A continuar o desmatamento na Amazônia, uma eventual redução da chuva pode não garantir que certas espécies econômicas recuperem-se em proporção e produção substanciais, sob um clima desfavorável. O aumento da temperatura, decorrente do aquecimento global e do desmatamento regional, tendem a aumentar a evaporação e, conseqüentemente, o estresse hídrico durante a estiagem, o que pode ser um complicador.

As florestas plantadas de rápido crescimento no Sul, Sudeste e Centro-Oeste, demandam água suficiente para as altas taxas de fotossíntese da sua dinâmica e ciclo rotacional. O eucalipto, por exemplo, é uma espécie com um tipo de mecanismo fotossintético, que não tende a economizar água para manter a alta absorção de carbono, como ocorre com a cana-de-açúcar e as pastagens.
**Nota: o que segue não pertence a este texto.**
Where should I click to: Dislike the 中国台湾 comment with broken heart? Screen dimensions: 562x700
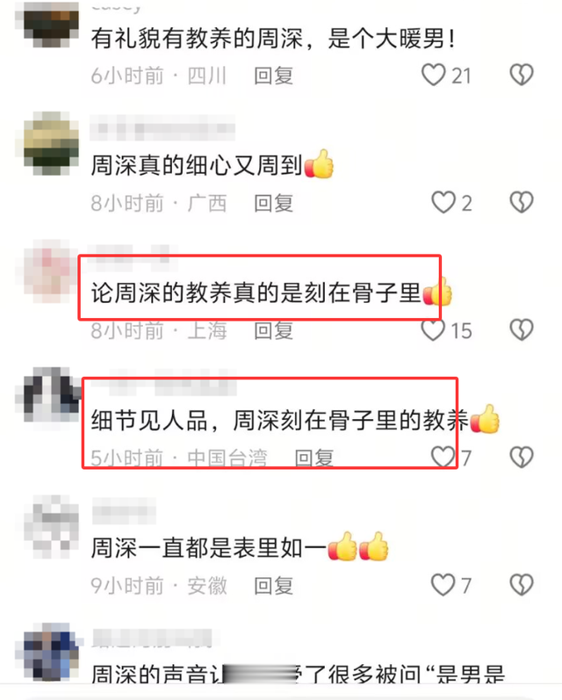point(522,457)
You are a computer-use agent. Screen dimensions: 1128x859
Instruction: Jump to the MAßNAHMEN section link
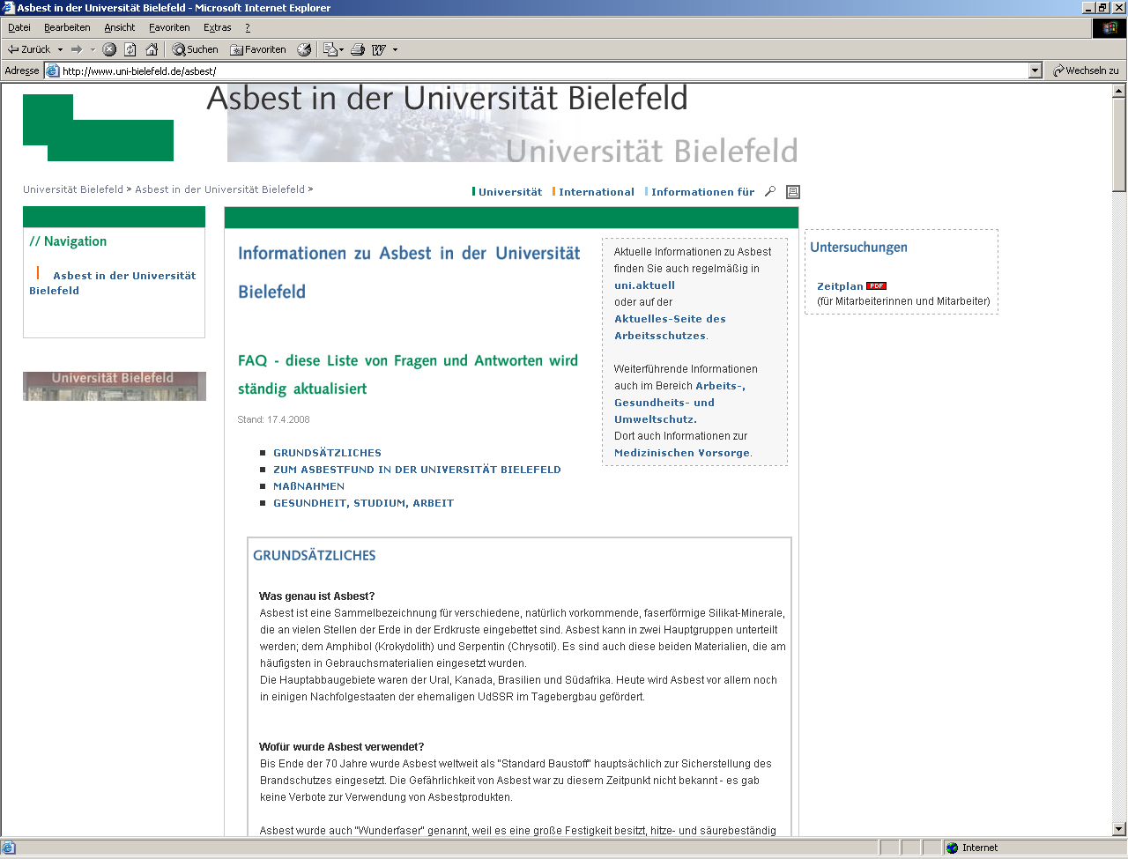308,486
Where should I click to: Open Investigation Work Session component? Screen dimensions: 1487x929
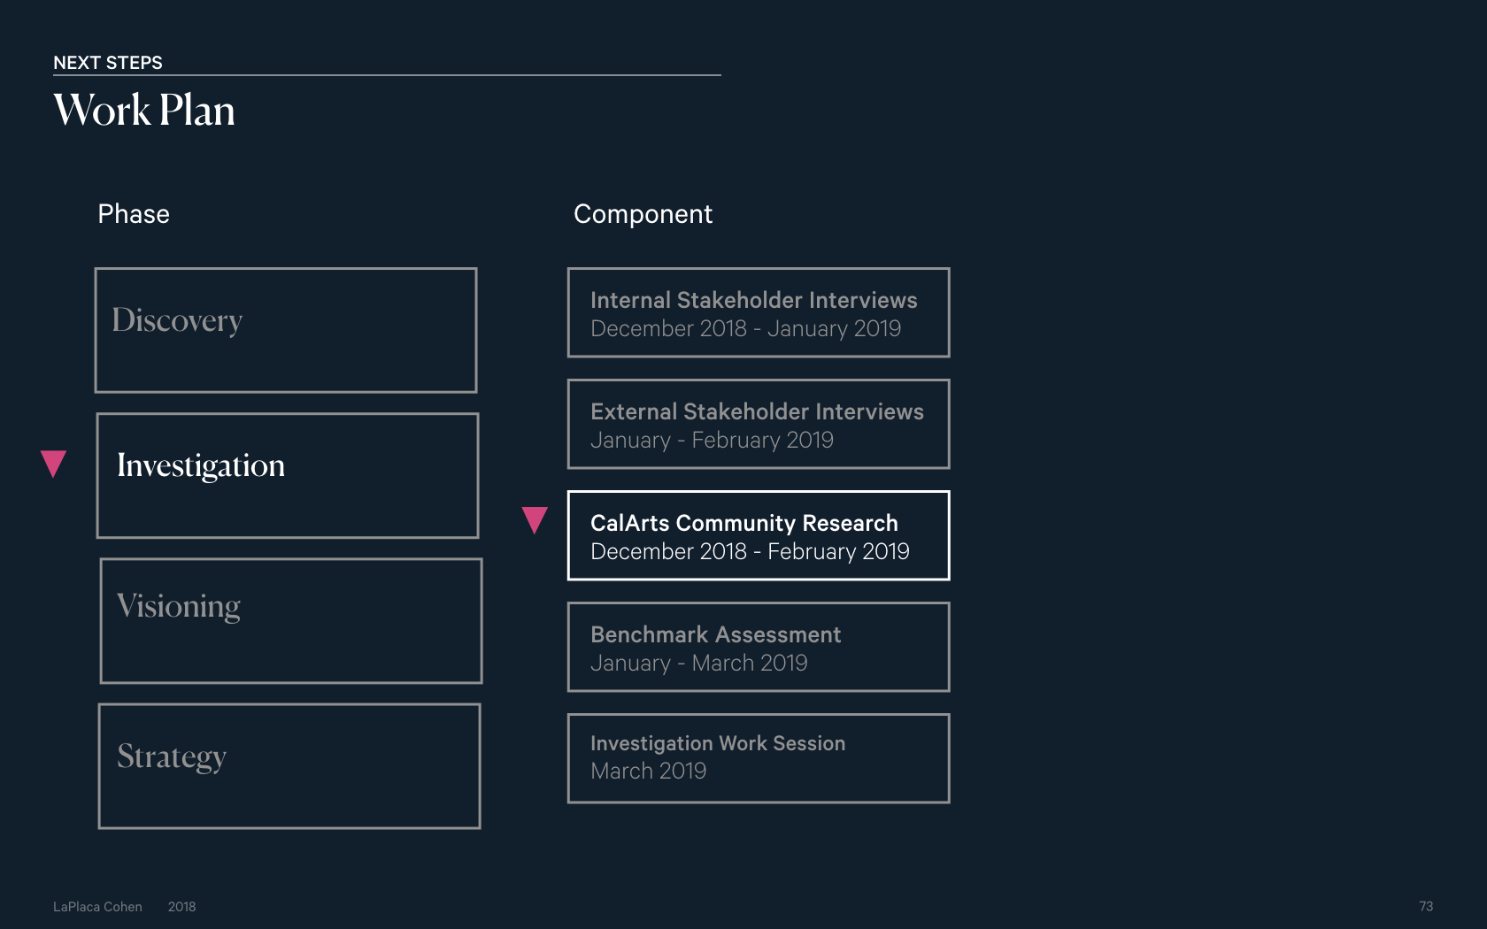[759, 758]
A depender da região onde é plantado, estabelece-se um compromisso rígido entre as perdas e as entradas de água, ou seja, a evaporação e a chuva, para manter uma oferta sustentável de água no sistema hídrico regional. Em outras palavras, um pequeno, mas substancial desbalanço, com aumento da evaporação, pode gerar um déficit da vazão hidrológica no curto e médio prazos, ou a deficiência de recarga do aqüífero no longo prazo.

Alternativamente, um desbalanço com redução da chuva também pode levar à redução da oferta de água nos rios. Em um ou outro caso, enquadram-se cenários que podem estar limitados aos das mudanças do clima na América do Sul. Com toda essa perspectiva, tem-se, no Brasil, uma extensa área de pastagens, que é pouco eficiente na captação de água.
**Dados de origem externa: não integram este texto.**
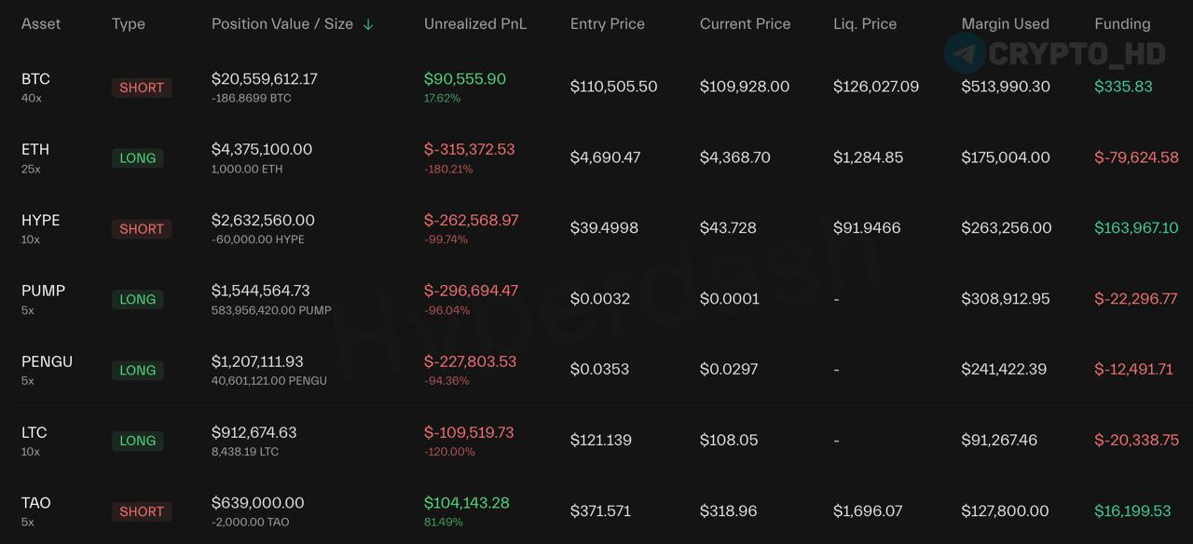This screenshot has width=1193, height=544.
Task: Click the LONG badge for PENGU
Action: click(138, 371)
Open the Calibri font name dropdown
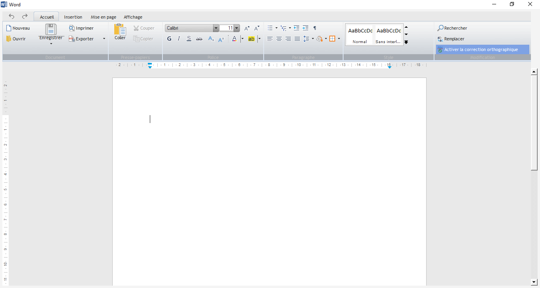This screenshot has width=540, height=288. (x=216, y=28)
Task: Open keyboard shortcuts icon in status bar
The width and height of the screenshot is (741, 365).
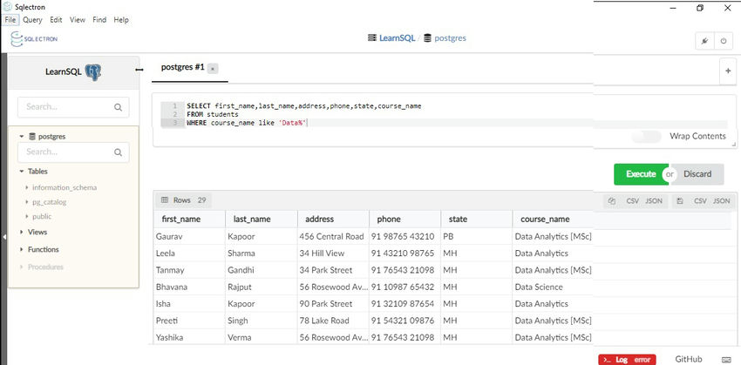Action: pos(727,359)
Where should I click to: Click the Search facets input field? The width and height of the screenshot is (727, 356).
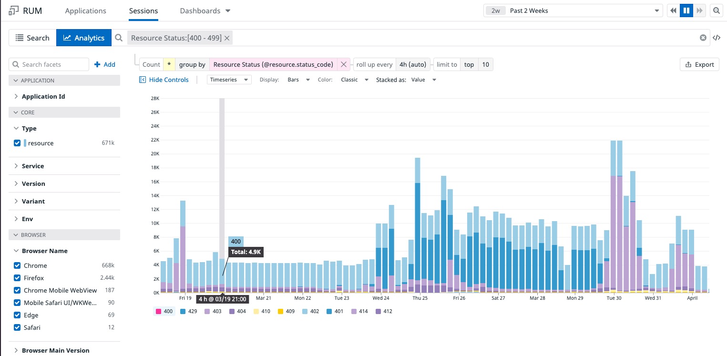(x=49, y=64)
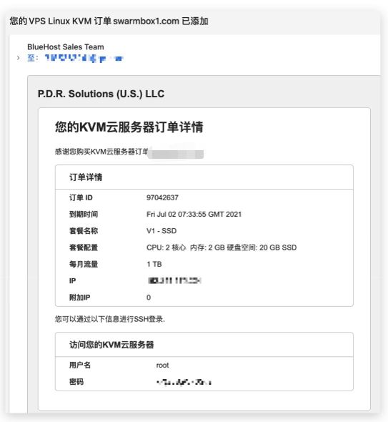
Task: Click the SSH login instruction text
Action: pos(110,319)
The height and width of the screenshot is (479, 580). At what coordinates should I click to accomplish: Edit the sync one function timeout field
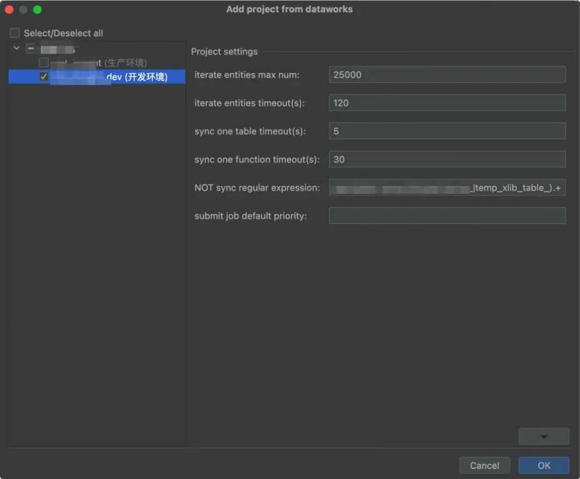(x=447, y=159)
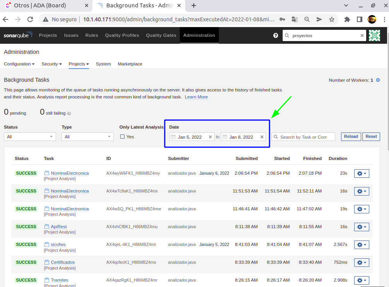This screenshot has height=287, width=389.
Task: Bookmark this page with the star icon
Action: pos(331,19)
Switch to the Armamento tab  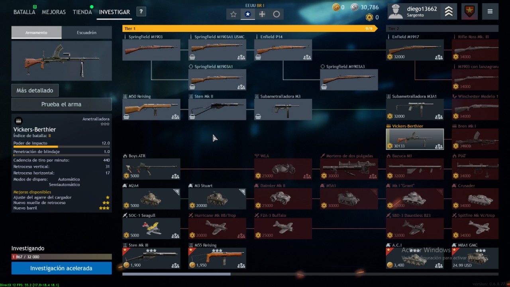coord(36,33)
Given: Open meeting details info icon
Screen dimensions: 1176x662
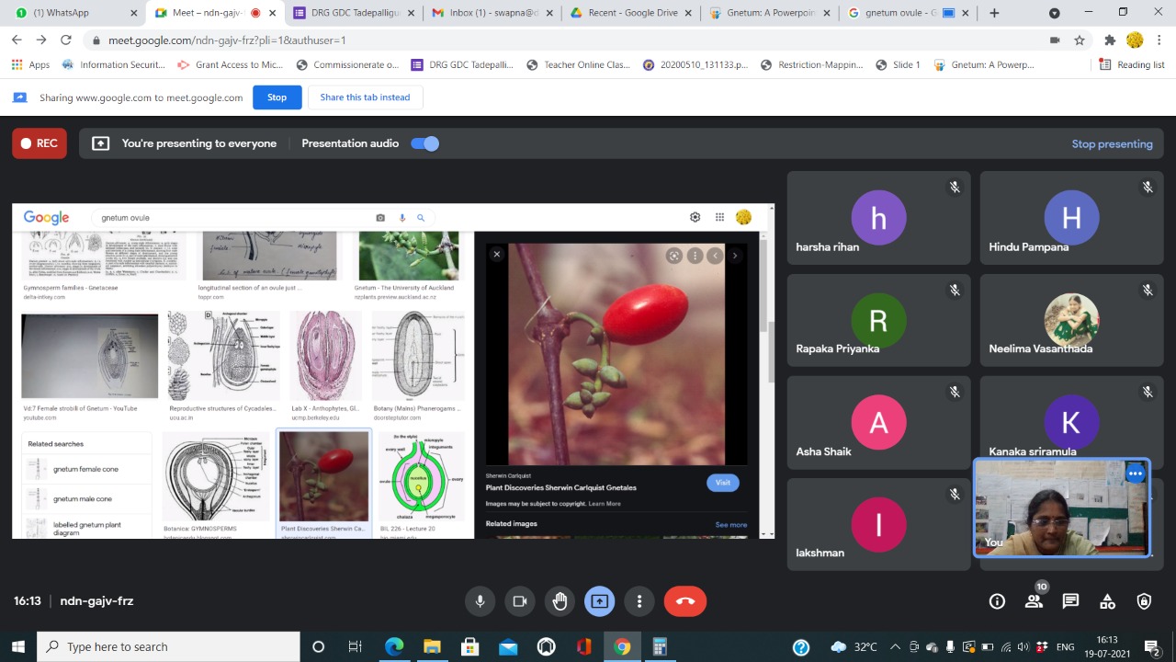Looking at the screenshot, I should coord(997,601).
Grande parte é perdida por escoamento superficial e não re-carrega o lençol freático, principalmente nas regiões de topografia mais inclinada. Nas regiões mais estratégicas, como as áreas de mananciais dos reservatórios de abastecimento urbano, deve-se formular, não somente a questão da produtividade das florestas plantadas, mas a eficiência hidrológica como um todo, do sistema regional.

A experiência tem mostrado que os estudos de caso são muito particulares em limitar a oferta de água. Algumas regiões mostram-se mais vulneráveis que outras, em função da geomorfologia local, mas que agora encontra também o complicador da mudança do clima. Uma expressão que tem se tornado corrente diz: “uma questão complexa tem sempre uma solução simples, clara, e errada”. São imediatismos, visões de curto prazo, que, às vezes, não geram aquilo que tínhamos planejado, mesmo com as melhores intenções.